Epiphractis amphitricha

Scientific classification
- Kingdom: Animalia
- Phylum: Arthropoda
- Class: Insecta
- Order: Lepidoptera
- Family: Oecophoridae
- Genus: Epiphractis
- Species: E. amphitricha
- Binomial name: Epiphractis amphitricha Meyrick, 1910
- Synonyms: Orygocera amphitricha reunionensis Viette, 1988;

= Epiphractis amphitricha =

- Authority: Meyrick, 1910
- Synonyms: Orygocera amphitricha reunionensis Viette, 1988

Species of moth

Epiphractis amphitricha is a moth of the family Oecophoridae. It is known from the Indian Ocean islands of Mauritius and Réunion.

The wingspan is about 22 mm. The forewings are dull light brownish-crimson, with some scattered fuscous scales.

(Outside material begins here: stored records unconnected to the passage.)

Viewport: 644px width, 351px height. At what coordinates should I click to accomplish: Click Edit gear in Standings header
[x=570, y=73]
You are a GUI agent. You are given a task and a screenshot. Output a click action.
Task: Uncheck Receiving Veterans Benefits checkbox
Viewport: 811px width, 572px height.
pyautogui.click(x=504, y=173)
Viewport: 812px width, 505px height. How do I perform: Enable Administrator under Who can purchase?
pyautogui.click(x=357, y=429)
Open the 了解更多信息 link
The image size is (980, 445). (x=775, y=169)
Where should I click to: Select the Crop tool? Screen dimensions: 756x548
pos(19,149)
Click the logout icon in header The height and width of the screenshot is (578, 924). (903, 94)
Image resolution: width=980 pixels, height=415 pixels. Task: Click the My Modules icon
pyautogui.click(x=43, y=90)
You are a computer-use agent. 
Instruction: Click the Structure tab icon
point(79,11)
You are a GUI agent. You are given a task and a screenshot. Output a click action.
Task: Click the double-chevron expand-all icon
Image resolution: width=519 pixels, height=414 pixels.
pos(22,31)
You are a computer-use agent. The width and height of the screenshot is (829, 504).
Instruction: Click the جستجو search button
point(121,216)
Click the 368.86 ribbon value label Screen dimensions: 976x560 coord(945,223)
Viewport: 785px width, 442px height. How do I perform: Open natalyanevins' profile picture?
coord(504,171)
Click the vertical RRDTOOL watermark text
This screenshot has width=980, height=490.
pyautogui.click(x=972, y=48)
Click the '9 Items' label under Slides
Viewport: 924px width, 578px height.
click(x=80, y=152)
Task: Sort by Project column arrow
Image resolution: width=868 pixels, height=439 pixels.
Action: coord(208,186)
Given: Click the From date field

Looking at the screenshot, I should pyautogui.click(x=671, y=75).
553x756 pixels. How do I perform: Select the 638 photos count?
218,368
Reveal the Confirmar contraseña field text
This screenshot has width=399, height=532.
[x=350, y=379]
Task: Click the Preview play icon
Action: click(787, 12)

There is an inwardly oblique purplish-fuscous streak from the dorsum beyond the middle, reaching three-fourths across the wing and a cloudy purplish-fuscous dot in the disc beyond two-thirds, and a short inwardly oblique streak from the tornus. The hindwings are ochreous-whitish, slightly crimson-tinged towards the termen and there is a long subcostal pencil of ochreous-whitish hairs lying along the upper margin of the cell beneath the forewings.